Un jour de promenade dans la cour de la prison, il recueille un oisillon qu'il va soigner, nourrir et apprivoiser. Un événement qui peut paraître anodin mais qui pour lui sera désormais sa raison de vivre. D'autres oiseaux vont lui être offerts et il va développer une véritable passion pour eux. Il va s'enrichir à leur contact, lire, étudier, s'instruire pour créer des médicaments afin de les soigner. Il rédigera un livre qui deviendra une référence en ornithologie. Il devient un scientifique respecté.
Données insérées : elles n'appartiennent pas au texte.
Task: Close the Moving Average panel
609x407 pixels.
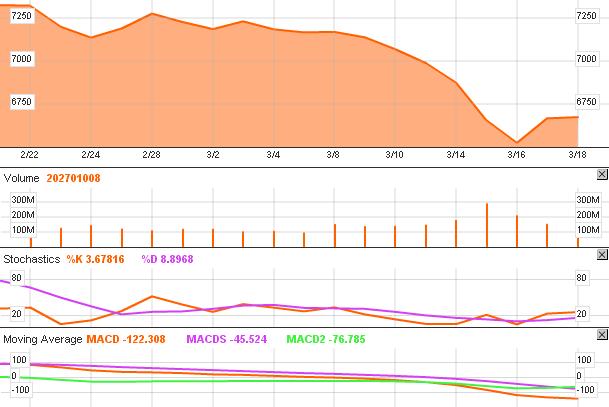Action: (601, 339)
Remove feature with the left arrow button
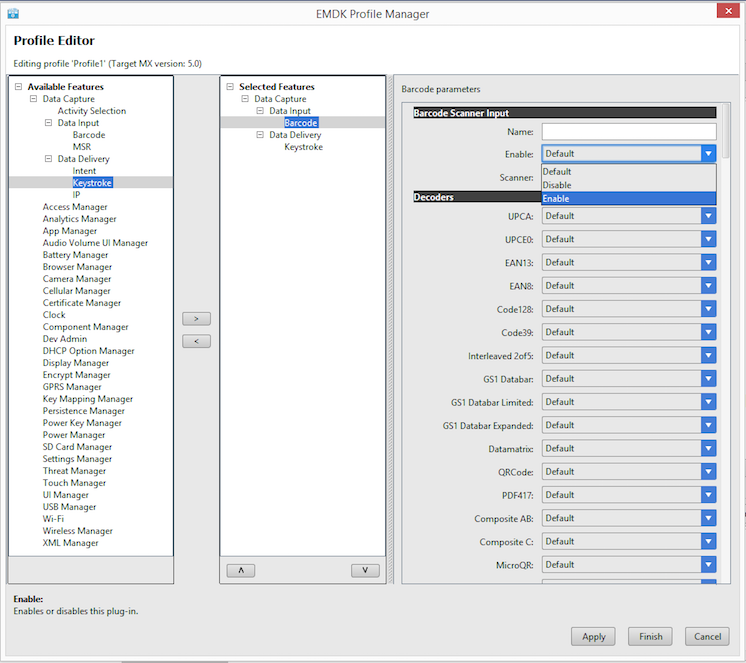 coord(196,341)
C'est pour lui une échappatoire à l'isolement, une "évasion mentale". Sa cellule sera bientôt envahie par des dizaines de cages d'oiseaux qu'il construit lui-même, on se sent oppressé par le manque de place mais lui non. Des cages à l'intérieur d'une cellule, une jolie métaphore pour évoquer le double enfermement. Mais lui semble "se libérer" de tout son passé.
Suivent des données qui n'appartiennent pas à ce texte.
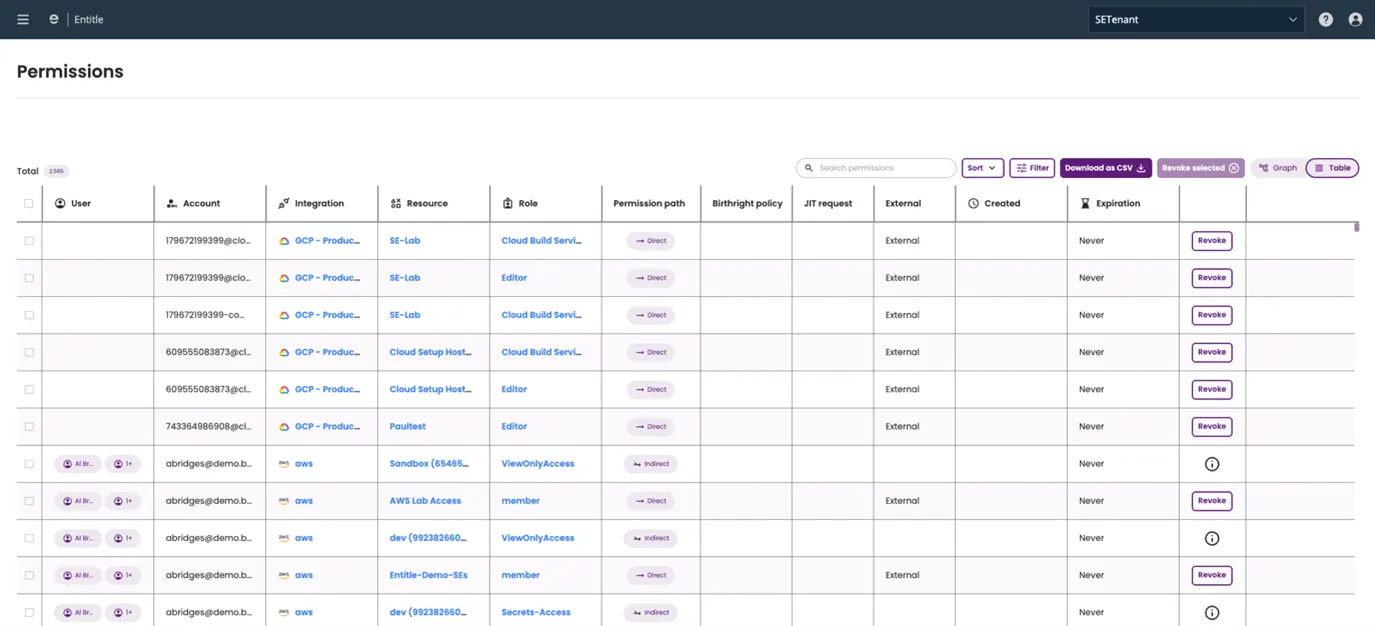
Task: Download permissions as CSV
Action: coord(1106,168)
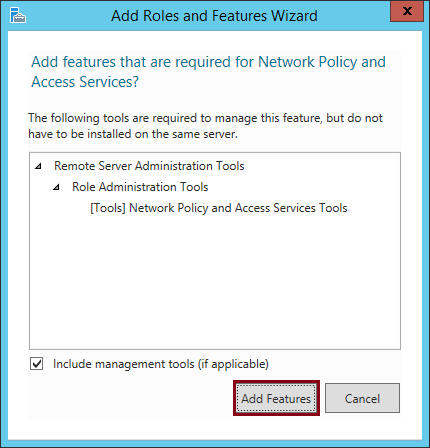The image size is (430, 448).
Task: Click the Access Services? heading line
Action: (x=85, y=82)
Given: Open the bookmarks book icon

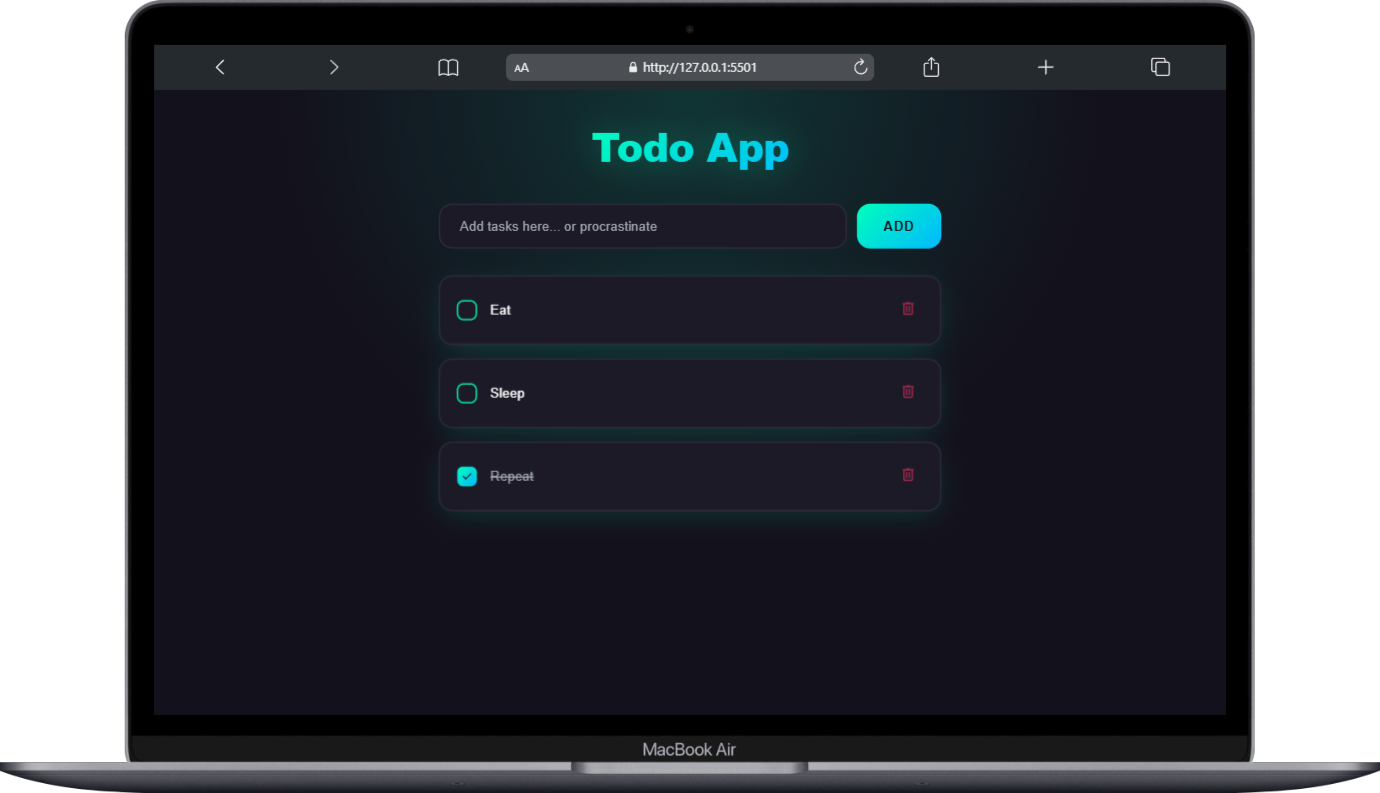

Une deuxième "évasion "va se mettre en place progressivement. Sa mère a un amour inconditionnel pour lui et réciproquement. Il tuera un gardien, son deuxième meurtre, car celui-ci l'avait privé d'une visite de sa mère. C'est elle qui lui évitera la peine de mort en plaidant sa cause auprès de la femme du Président. Mais cet amour exclusif va se heurter à la venue d'une autre femme, qui elle aussi va aider Stroud et lui apporter tout son soutien. Ce qui poussera sa mère à émettre de violentes critiques envers cette "ennemie" qui semble vouloir prendre sa place auprès de son fils.
Continuer à s'occuper seule de son fils lui apporte à elle aussi une raison de vivre. Il doit dépendre uniquement d'elle. Face à ce comportement incompréhensible. Il finira par la rejeter et ira jusqu'à brûler sa photo à laquelle il tenait tant. L'image de la mère disparaît.
Ce film nous présente également toute la complexité d'une situation au sein du milieu carcéral américain. La confrontation entre Burt Lancaster et Karl Malden, qui interpréte le directeur de prison, met en évidence l'échec de la réhabilitation qui a pour conséquence un fort pourcentage de récidives. Le réalisateur nous laisse libre d'éprouver de la sympathie ou non pour l'un ou l'autre des protagonistes. D'un côté, un directeur de prison qui applique strictement la loi, ce qui détruit toute individualité chez les détenus. De l'autre, un homme condamné à perpétuité pour deux meurtres et qui ne semble éprouver aucun regret. Il trouvera pourtant une nouvelle raison de vivre en s'attachant à de petits êtres sans défense. Le film a été tourné en noir et blanc, un choix très judicieux. La couleur aurait dénaturé l'ambiance particulière qui émane du milieu carcéral.